# Set problem a
Pull out every line of the records below that contains the string "column".

# Document extract
◆ ◆ ◆ ◆ ◆ ◆ ◆

Archived

This topic is now archived and is closed to further replies.

Help with assembly

This topic is 4944 days old which is more than the 365 day threshold we allow for new replies. Please post a new topic.

If you intended to correct an error in the post then please contact us.

Recommended Posts

(Wasn't getting help in the Beginner's forum) OK I made a simple function using VC++ 6.0's inline assembler and well I don't understand how the code could possibly go faster than what I'm looking at right now. It appears to be twice as slow as x = i + i (I'm using the function call Add(i, i) 1,000,000 times:
inline int ADD(int x, int y)
{
     __asm
     {
          mov eax, x
          add eax, y
          mov x, eax
     }
     return x;
}
Is there a way to streamline this? I'm literally an hour old to assembly. [edited by - uber_n00b on May 31, 2004 4:21:16 PM]

Share this post


Link to post
Share on other sites
In cases like this the compiler has an advantage over you. It needs to treat your code as a black box, so it adds some wrapper code around it. That doesn''t happen with compiler generated code.
Assambly doesn''t have any advantage with this code, or most code for that matter. Although people''s opionions differ on this, almost always the compiler will generate better code then you do. The people who write compilers know almost everything there is to know about every instruction, the pipeline, etc. etc. Do you really think you can do it better?

Share this post


Link to post
Share on other sites
1) I agree with twanvl, for simple functions like that, there isn''t really any advantage of using assembly language; in fact can it prevent the compiler from optimising code around the function because it can''t easily predict what impact the assembly code will have.


2) As you''ll no doubt learn, most of the time you shouldn''t need to use assembly language unless a profiler (VTune, TrueTime etc) has shown the function to be taking a major amount of time in your application. BTW, you should never compare performance profiles of C/C++ debug builds to assembly code either since debug C/C++ builds don''t have any optimisations enabled.


3) __declspec(naked) and __forceinline may be of interest to you if you really want to do that code as assembly language.

◆ ◆ ◆ ◆ ◆ ◆ ◆

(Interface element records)

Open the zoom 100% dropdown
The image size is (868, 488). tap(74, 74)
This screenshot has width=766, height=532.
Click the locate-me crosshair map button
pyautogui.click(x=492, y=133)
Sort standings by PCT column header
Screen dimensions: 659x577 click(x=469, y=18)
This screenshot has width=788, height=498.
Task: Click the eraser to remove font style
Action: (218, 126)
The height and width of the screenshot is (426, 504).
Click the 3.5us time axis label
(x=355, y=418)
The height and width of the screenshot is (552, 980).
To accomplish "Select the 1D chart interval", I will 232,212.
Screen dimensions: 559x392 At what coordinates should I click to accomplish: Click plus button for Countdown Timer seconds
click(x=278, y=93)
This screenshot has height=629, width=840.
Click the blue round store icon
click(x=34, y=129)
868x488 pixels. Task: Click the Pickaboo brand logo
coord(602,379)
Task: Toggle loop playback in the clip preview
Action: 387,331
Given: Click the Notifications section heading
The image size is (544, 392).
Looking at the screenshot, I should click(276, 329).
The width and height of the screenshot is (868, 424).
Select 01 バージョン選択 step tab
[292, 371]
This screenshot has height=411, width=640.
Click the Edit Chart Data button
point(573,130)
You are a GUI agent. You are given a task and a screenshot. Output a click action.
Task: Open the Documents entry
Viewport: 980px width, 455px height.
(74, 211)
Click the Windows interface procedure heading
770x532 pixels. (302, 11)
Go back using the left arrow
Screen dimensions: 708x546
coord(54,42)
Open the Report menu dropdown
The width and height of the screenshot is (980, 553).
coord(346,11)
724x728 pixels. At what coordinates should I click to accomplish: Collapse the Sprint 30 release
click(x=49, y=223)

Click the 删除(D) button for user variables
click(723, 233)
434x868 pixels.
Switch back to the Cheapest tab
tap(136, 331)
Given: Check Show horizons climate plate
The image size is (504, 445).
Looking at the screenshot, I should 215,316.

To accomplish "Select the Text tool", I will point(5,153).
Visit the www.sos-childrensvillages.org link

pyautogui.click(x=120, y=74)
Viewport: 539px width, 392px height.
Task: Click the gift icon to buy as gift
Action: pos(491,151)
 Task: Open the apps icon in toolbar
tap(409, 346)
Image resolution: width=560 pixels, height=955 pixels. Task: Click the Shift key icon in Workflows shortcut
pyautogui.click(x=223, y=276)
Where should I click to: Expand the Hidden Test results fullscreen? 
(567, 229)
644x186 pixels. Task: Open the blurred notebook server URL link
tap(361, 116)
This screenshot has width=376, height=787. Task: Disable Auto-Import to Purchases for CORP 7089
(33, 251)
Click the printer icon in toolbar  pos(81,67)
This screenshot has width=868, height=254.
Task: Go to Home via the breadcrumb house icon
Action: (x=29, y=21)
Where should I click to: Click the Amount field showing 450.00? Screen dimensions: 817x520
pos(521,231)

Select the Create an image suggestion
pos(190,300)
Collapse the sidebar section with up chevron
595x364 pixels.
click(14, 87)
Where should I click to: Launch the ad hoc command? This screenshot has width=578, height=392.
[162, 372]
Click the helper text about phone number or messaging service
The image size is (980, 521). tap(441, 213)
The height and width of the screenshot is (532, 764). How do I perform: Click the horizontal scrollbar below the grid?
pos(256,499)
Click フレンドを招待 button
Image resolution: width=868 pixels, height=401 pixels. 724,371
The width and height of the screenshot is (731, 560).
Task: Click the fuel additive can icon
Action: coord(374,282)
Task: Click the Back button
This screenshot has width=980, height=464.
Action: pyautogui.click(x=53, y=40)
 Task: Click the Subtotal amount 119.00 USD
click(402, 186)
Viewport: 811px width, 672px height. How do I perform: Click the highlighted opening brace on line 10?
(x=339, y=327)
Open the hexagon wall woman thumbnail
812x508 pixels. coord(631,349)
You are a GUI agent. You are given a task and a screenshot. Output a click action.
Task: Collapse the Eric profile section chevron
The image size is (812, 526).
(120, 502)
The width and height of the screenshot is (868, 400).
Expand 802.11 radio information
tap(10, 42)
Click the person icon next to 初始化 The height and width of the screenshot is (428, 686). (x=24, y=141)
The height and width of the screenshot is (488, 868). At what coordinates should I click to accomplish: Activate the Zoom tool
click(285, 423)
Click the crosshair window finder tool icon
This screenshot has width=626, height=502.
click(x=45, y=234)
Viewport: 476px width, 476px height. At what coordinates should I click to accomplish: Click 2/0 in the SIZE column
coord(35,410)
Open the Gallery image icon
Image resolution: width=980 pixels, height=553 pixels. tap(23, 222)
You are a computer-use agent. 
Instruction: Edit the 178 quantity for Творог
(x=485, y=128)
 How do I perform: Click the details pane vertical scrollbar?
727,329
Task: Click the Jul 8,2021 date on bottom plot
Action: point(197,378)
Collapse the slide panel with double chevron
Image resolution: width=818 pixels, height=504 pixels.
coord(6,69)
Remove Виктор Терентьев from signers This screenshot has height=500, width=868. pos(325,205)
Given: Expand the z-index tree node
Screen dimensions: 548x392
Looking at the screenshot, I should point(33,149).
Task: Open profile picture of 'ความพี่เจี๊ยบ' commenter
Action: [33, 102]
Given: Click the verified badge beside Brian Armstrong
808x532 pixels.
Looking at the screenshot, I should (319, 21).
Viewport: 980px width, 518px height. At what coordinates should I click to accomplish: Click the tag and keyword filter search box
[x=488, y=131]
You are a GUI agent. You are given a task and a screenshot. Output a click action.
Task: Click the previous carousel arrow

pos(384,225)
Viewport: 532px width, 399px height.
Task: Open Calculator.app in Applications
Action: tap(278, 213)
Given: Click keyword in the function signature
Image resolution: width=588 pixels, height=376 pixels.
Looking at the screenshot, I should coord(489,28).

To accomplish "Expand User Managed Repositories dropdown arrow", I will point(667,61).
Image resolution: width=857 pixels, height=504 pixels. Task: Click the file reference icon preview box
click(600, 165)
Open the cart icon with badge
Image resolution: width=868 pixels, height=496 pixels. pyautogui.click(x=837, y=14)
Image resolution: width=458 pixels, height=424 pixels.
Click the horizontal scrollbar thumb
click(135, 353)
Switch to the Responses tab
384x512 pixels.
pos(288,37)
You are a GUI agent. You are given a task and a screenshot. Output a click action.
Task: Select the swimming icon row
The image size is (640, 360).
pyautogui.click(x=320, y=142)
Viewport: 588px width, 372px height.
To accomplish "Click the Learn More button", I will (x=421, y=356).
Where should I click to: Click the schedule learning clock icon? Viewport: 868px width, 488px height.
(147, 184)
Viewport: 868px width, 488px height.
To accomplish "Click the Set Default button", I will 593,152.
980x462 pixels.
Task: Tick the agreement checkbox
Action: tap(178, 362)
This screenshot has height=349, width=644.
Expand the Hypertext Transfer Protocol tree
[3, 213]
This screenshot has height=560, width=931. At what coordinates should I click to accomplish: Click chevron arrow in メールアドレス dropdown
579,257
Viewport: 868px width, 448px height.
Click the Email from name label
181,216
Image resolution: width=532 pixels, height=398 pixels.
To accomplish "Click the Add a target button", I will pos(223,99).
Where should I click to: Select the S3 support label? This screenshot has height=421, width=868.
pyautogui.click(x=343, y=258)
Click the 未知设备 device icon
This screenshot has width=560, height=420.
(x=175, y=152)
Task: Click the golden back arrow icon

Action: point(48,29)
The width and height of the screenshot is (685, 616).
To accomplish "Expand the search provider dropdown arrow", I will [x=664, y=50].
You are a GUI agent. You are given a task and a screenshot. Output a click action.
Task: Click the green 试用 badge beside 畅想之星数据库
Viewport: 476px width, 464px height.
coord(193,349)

◆ ◆ ◆ ◆ ◆ ◆ ◆

# Set problem b
Quote the passage of the inline assembly thread that begins at the words "This topic is now" and stops after "ADD(int x, int y)".

# Task response a
Sort standings by PCT column header
Viewport: 476px width, 476px height. At what coordinates should I click to accomplish: Click 2/0 in the SIZE column

# Task response b
This topic is now archived and is closed to further replies.

Help with assembly

This topic is 4944 days old which is more than the 365 day threshold we allow for new replies. Please post a new topic.

If you intended to correct an error in the post then please contact us.

Recommended Posts

(Wasn't getting help in the Beginner's forum) OK I made a simple function using VC++ 6.0's inline assembler and well I don't understand how the code could possibly go faster than what I'm looking at right now. It appears to be twice as slow as x = i + i (I'm using the function call Add(i, i) 1,000,000 times:
inline int ADD(int x, int y)